Il n’y a pas lieu d’opposer le projet « CDG-Express » à la modernisation de la ligne B du RER, qui se poursuit, ni à réalisation de la ligne 17 Nord du Grand Paris.

En effet, l’État et la région se sont engagés dans une mobilisation sans précédent en faveur des transports du quotidien dans le cadre du nouveau contrat de plan 2015-2020, avec une enveloppe totale de 7,5 milliards d’euros pour l’ensemble des projets du plan de mobilisation, dont près de 1,3 milliard d’euros, d’ici à 2020, pour les schémas directeurs des RER. L’ensemble des lignes de RER ont, effectivement, besoin de financements.

Pour ce qui concerne l’insertion du projet, des concertations sont en cours avec l’ensemble des acteurs territoriaux, sous l’égide du préfet de la région d’Île-de-France, en préalable à la prochaine enquête publique, qui permettra de compléter la déclaration d’utilité publique du projet, compte tenu du nouveau montage que je viens d’évoquer.

Bien évidemment, la Ville de Paris est étroitement associée, pour réussir l’insertion urbaine du projet.
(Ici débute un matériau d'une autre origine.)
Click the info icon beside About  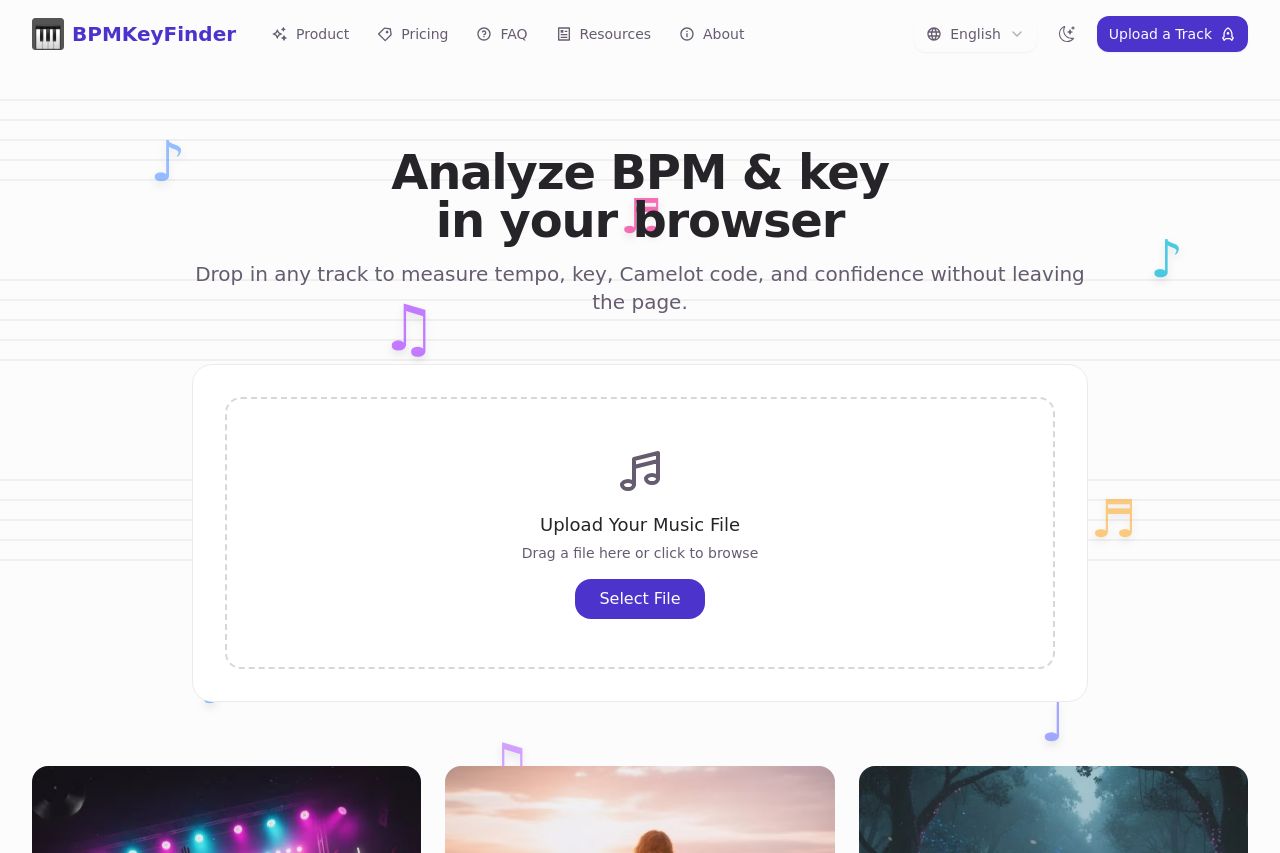(687, 34)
M. Alain Vidalies est même convaincu que le « Charles-de-Gaulle-Express » peut représenter l’occasion, pour celle-ci, de concrétiser son projet de parc urbain dans le XVIIIe arrondissement.

M. le président. La parole est à M. Pierre Laurent.

M. Pierre Laurent. Malheureusement, la réponse de M. Vidalies ne me permet pas d’afficher la même satisfaction que l’orateur précédent !

M. le secrétaire d’État confirme le projet « Charles-de-Gaulle-Express », malgré les critiques qui entourent celui-ci. Il continue de privilégier une infrastructure conçue sans considération pour la cohérence générale des réseaux. Il dit ne pas vouloir opposer les projets, mais les chiffres qu’il cite prouvent que l’on dépensera plus d’argent pour la seule ligne du « CDG-Express » que pour les investissements dont bénéficieront l’ensemble des lignes de RER. Cela paraît incohérent lorsque l’on connaît les problèmes liés aux transports.

J’ajoute que le « Charles-de-Gaulle-Express » risque de produire d’importantes nuisances quotidiennes dans le XVIIIe arrondissement de Paris. D’ailleurs, l’avis extrêmement critique que L’Autorité environnementale a rendu sur le projet, le 6 avril dernier, se fonde sur cette raison.

Selon nous, l’intérêt général commanderait de revoir ce projet et d’envisager avec plus d’ambition les investissements devant être réalisés sur l’ensemble du réseau francilien.